However, in my spiritual life it can get me into trouble. My friend Sheri and I call this, "helping God out." You need something. You ask. You trust. And then you work on a little side project to try and take care of the need in case God doesn't show up. You attempt to help him out just a bit just in case. You might end up with what you needed. But, you didn't learn more about our God the great provider instead you accidentally convinced yourself you can pull yourself up by your bootstraps and do it yourself. But, isn't that what we idolize in our culture the self made woman?

Even as I write this a part of me is thinking....but SOMETIMES you do need to do something. Maybe God won't send someone to buy your house without listing it, or a new job without applying for it, or needed finances without asking for it. See I have a long way to go.
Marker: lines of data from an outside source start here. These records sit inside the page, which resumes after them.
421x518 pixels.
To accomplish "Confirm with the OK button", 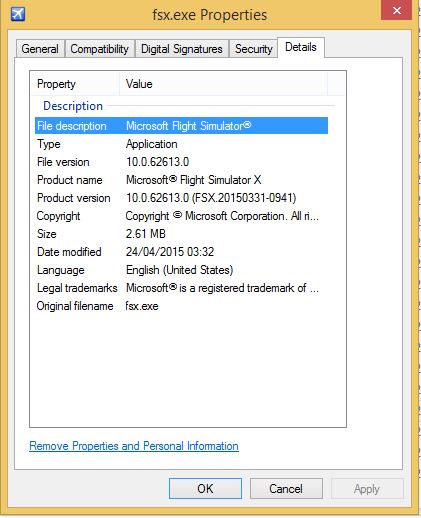I will point(205,489).
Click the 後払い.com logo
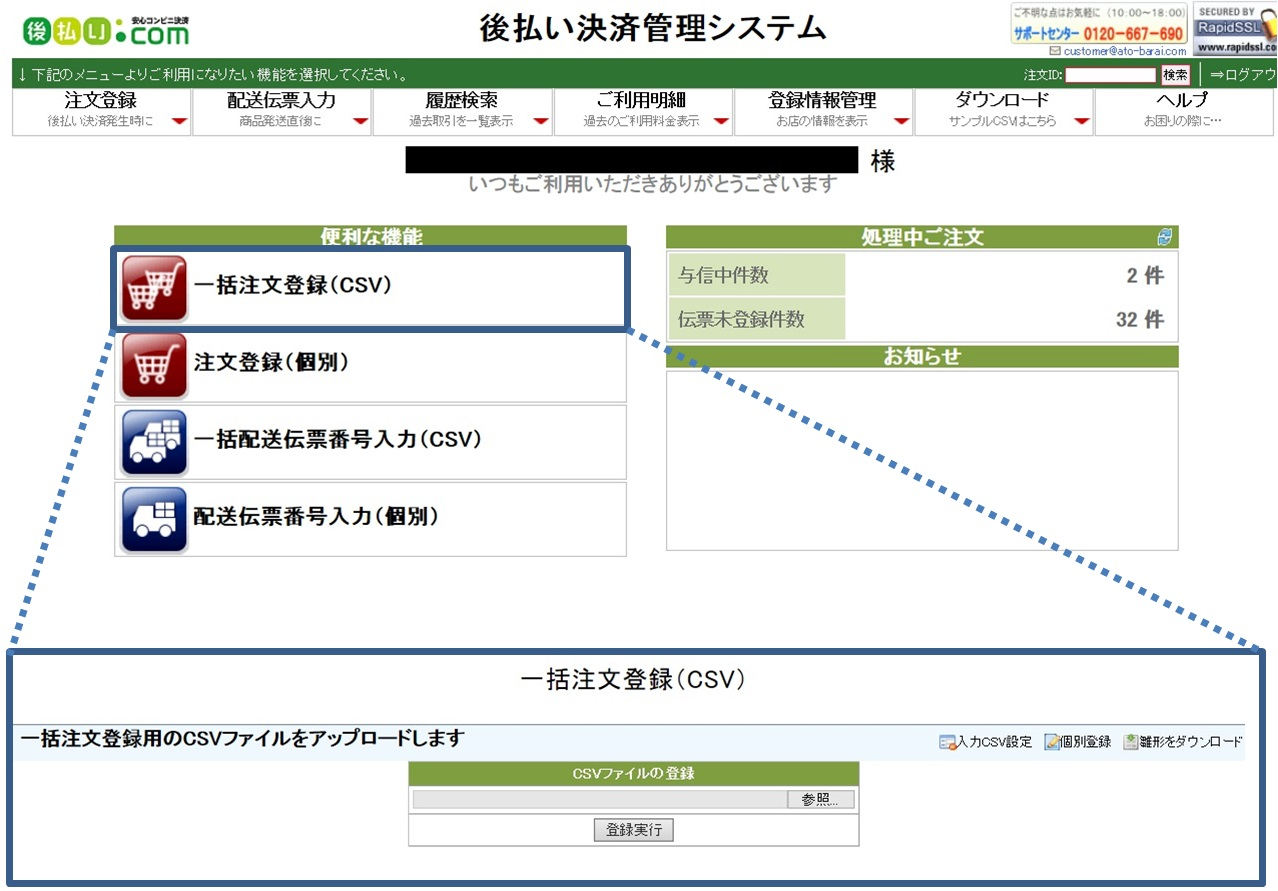This screenshot has height=891, width=1278. (106, 31)
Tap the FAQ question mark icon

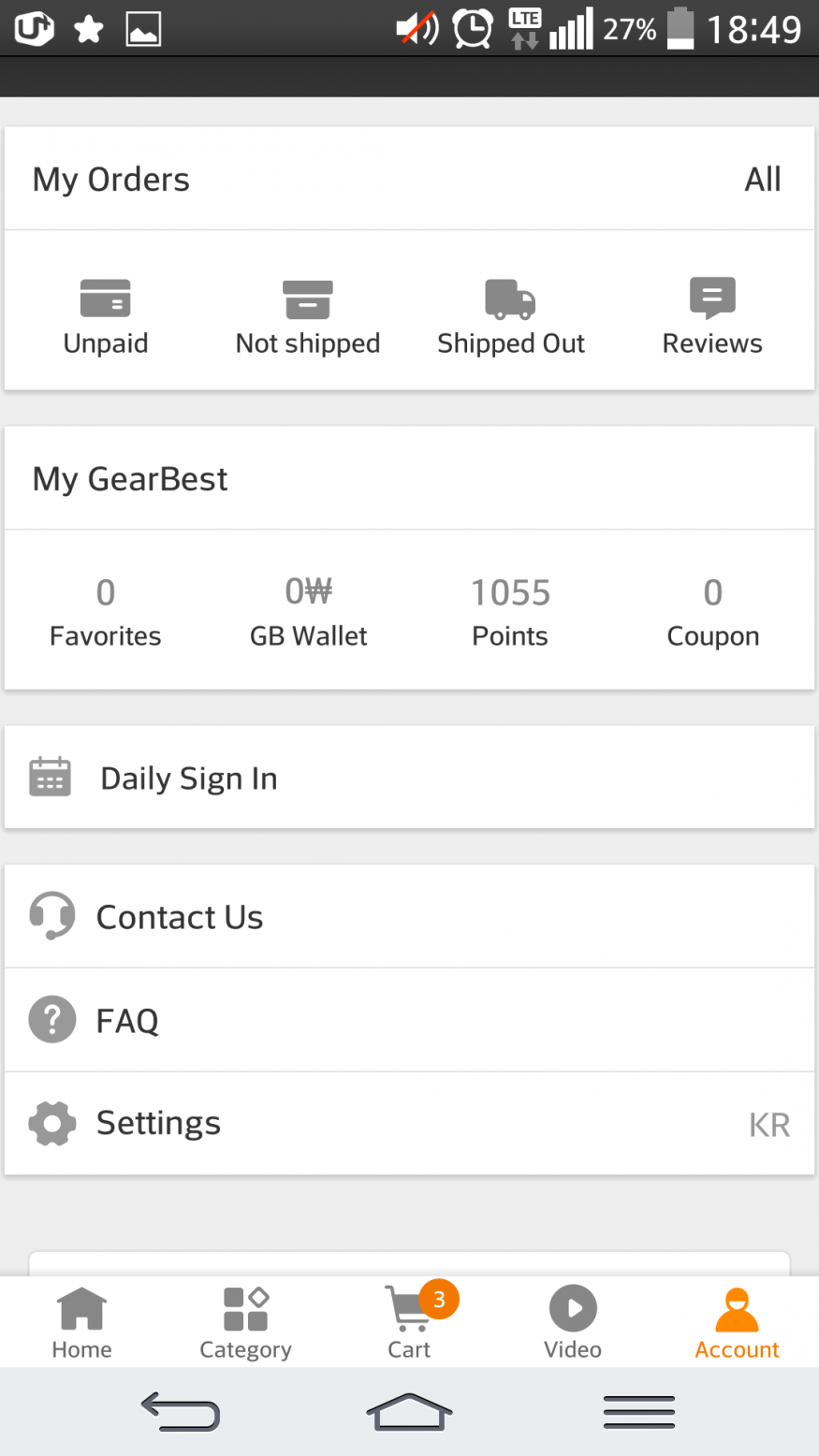pos(52,1019)
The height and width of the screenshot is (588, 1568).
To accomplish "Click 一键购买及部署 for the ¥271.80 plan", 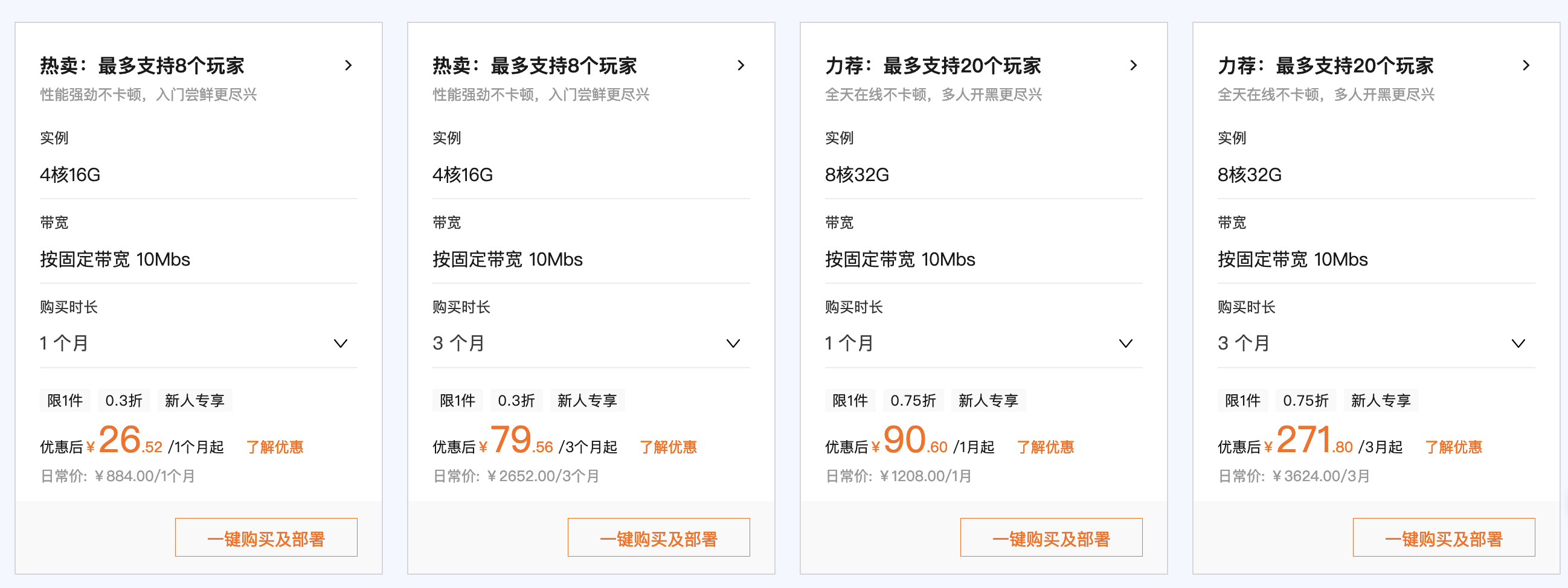I will point(1444,538).
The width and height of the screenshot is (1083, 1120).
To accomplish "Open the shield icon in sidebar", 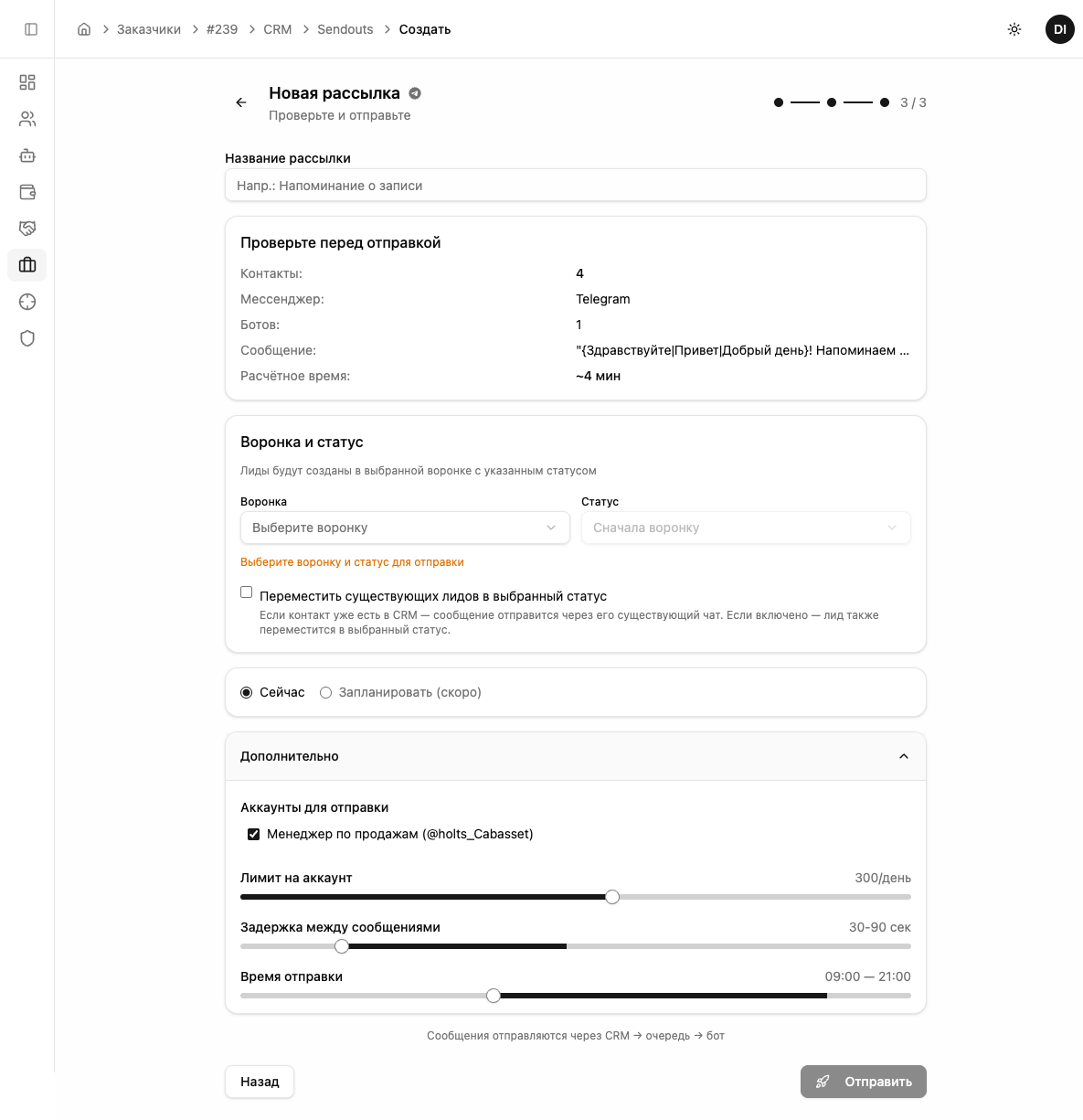I will pyautogui.click(x=27, y=338).
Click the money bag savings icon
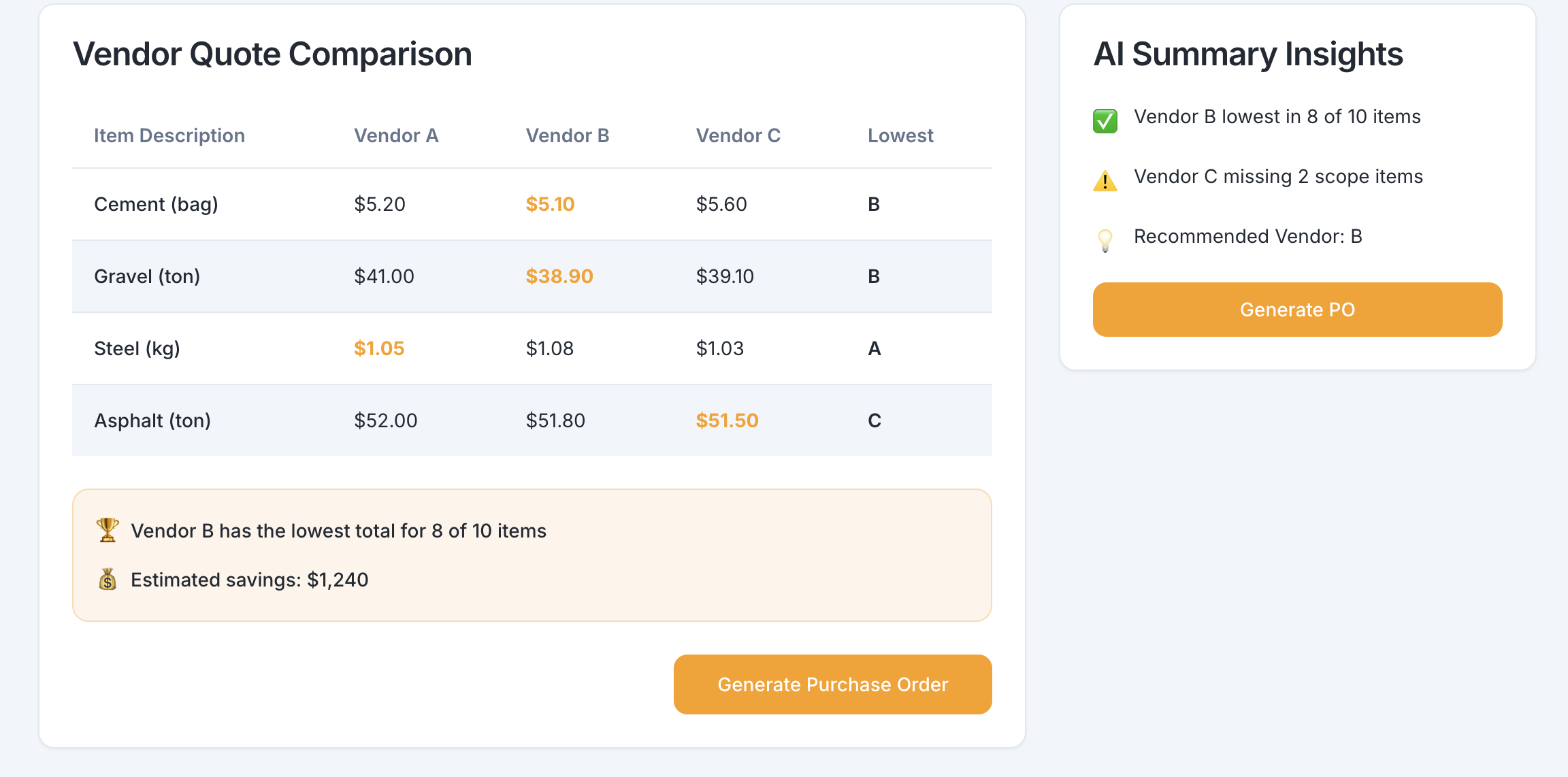1568x777 pixels. coord(108,580)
But, I'm also trying to think of a single time I waited it out with the Lord he didn't come through. I think one of the biggest blessings in my entire life was one of the times I got it right. It was when I was in love with my best friend. I knew I REALLY wanted this guy in my life, but I also knew I wanted God to lead him to me. I wanted it to be Him and him not me. And even though others at times encouraged me to define our friendship I stubbornly waited it out with the Lord. Almost daily having to give it back to him. And one day when I LEAST expected it he showed up and asked me to be his (with my parent's blessing!). Yes, waiting on the Lord to provide is hard, but it is definitely good.

Lord, show me in my life where I am drinking luke warm tap water when you eagerly wait to give me refreshing living water.